### DATA PROVIDED
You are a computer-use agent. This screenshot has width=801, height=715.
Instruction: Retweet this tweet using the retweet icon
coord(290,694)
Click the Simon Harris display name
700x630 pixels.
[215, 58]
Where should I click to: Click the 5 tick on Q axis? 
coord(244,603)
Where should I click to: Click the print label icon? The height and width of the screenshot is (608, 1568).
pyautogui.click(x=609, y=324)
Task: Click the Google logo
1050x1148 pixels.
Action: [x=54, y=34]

...

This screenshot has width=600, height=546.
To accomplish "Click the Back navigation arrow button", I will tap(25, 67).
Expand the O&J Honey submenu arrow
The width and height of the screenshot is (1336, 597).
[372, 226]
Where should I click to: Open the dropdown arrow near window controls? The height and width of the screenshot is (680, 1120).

--

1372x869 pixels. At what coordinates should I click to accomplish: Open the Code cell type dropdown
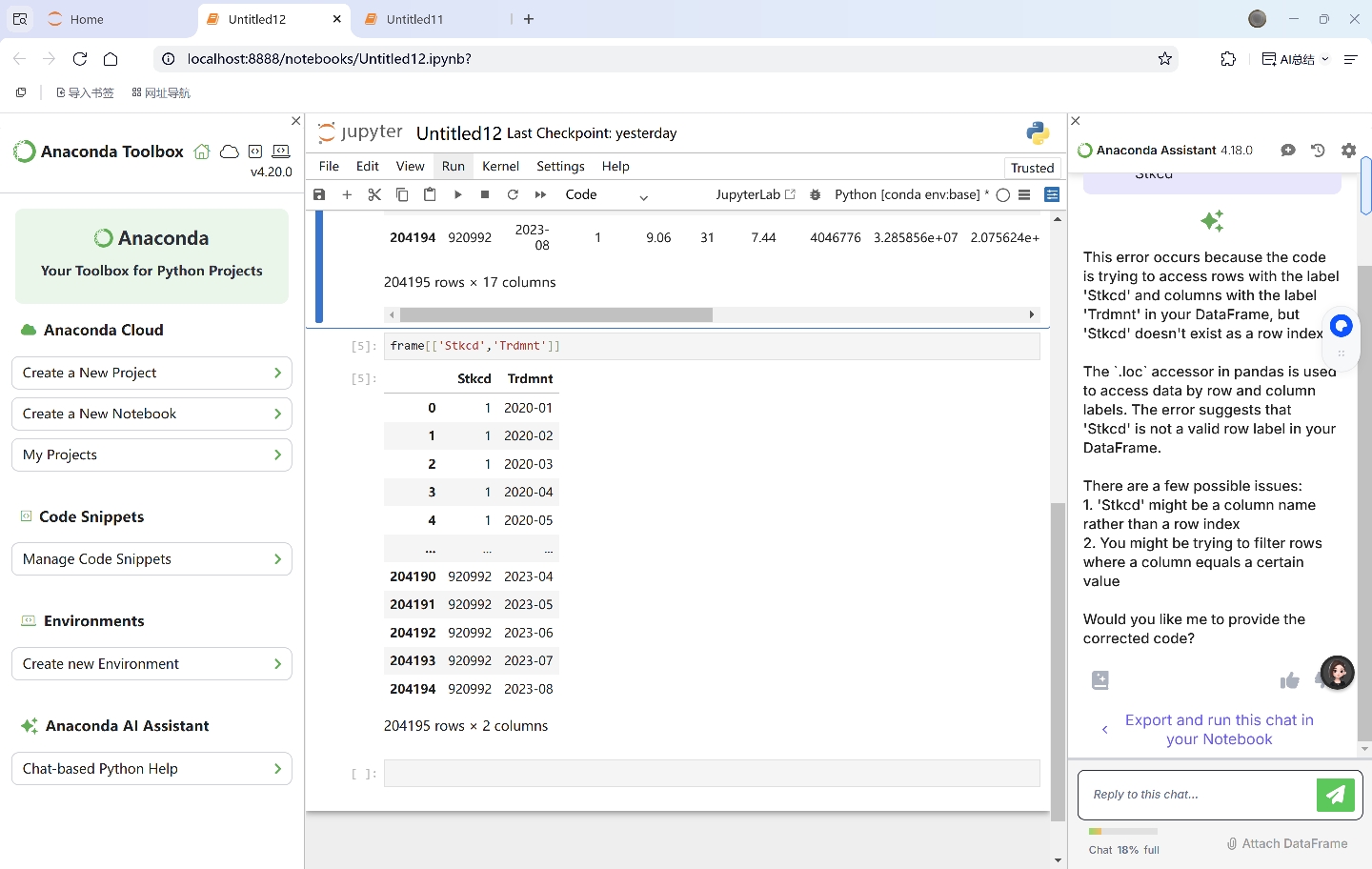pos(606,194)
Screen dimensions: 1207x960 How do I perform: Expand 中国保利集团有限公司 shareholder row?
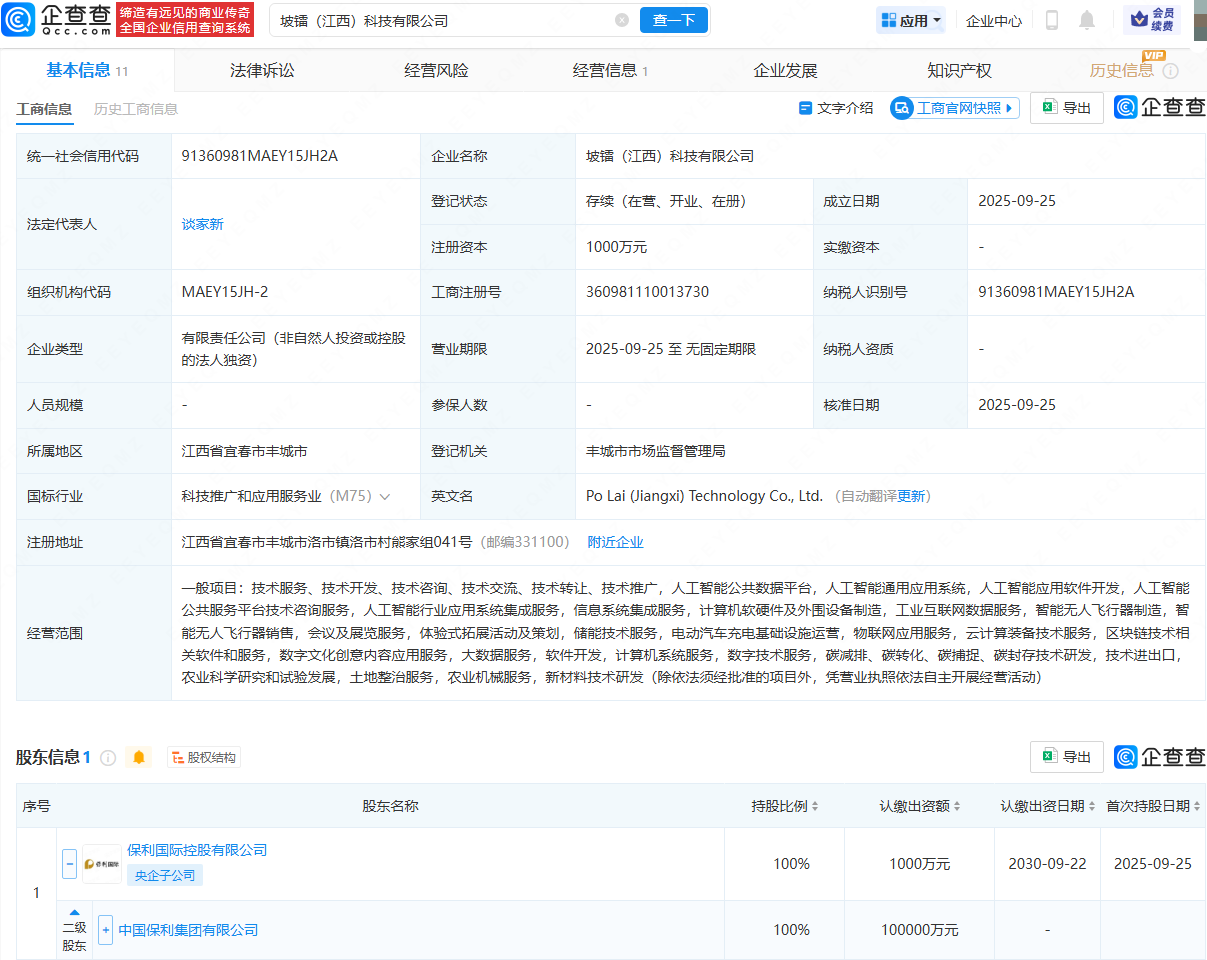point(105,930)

### EXERCISE REQUIREMENTS
Using the entries above, return exactly the lines from the line with "The width and" to the line with "Where should I click to: Open", counting both of those lines.

### FINAL ANSWER
The width and height of the screenshot is (1336, 597).
[372, 226]
Where should I click to: Open the dropdown arrow near window controls? The height and width of the screenshot is (680, 1120).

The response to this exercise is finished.